# In a Force vs Distance graph, is work the area underneath?

1. Nov 1, 2007

### carmenn

1. The problem statement, all variables and given/known data

In a Force vs Distance graph, is work the area underneath?
A person pushes a shovel into the ground to do some spring gardening. He applies a force to the shovel over the following displacement.

0 N - 0 m
4 N - .02 m
8 N - .04 m
12 N - .06 m

Draw a graph, and find work done by man on shovel over the .06 m.

2. Relevant equations
F x d = W

3. The attempt at a solution
So at first, I calculated all the work, using F x d, and added all of them together, but he said that was wrong. And after we multiplied each of the the force by .02 since its in intervals and then added, but apparently we were wrong again. We have drawn a graph, that is a straight line. Is the area underneath the work? If so, why?
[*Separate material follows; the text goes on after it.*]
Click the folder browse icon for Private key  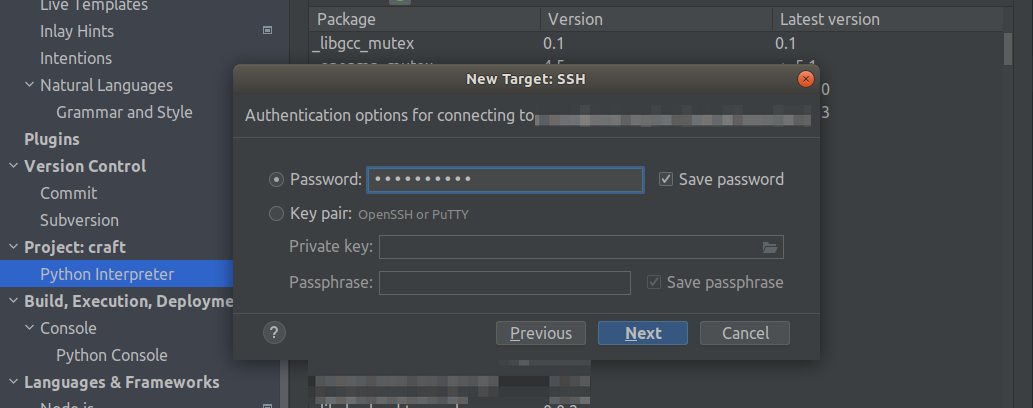point(770,247)
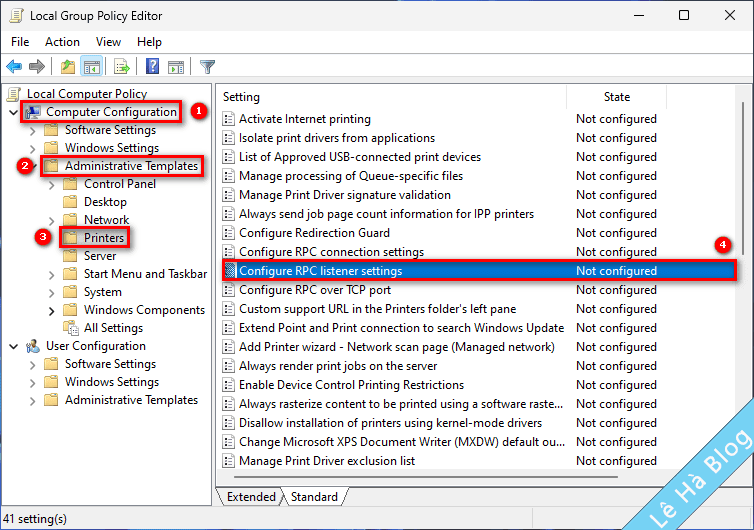The height and width of the screenshot is (530, 754).
Task: Select the Printers folder in tree
Action: coord(103,238)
Thanks

Last edited: Nov 1, 2007
2. Nov 1, 2007

### hotcommodity

Yes, the area underneath the graphed line is the work, tho' you should be using the x-axis for the distance, and the y-axis for the force(that's simply the common convention). Can you show me how you arrived at yoru answer?

3. Nov 1, 2007

### carmenn

why is distance on the x axis?

well, if i use the area under the graph, then it'd be

distance x force / 2

.06 x 12 / 2

.36 J

But can someone explain why? Since i had come up with 1.12 J when adding them all together, and .48 J when using the interval method

4. Nov 1, 2007

### hotcommodity

I'm not particularly sure how you came up with 0.36J and 1.12. Can you show me how you arrived at those answers both mathematically and with words? Keep in mind that the equation $$W = Fcos(\theta)\Delta x$$ is used to find the work done by a constant force. From 0 to 0.06m, the force varies, and this is why we use the interval method. Does that make sense?

5. Nov 1, 2007

### carmenn

I'm actually not sure what I did, but after reading what you wrote and doing a bit of asking around, I finally have the answer. Thank you for your help! Much appreciated!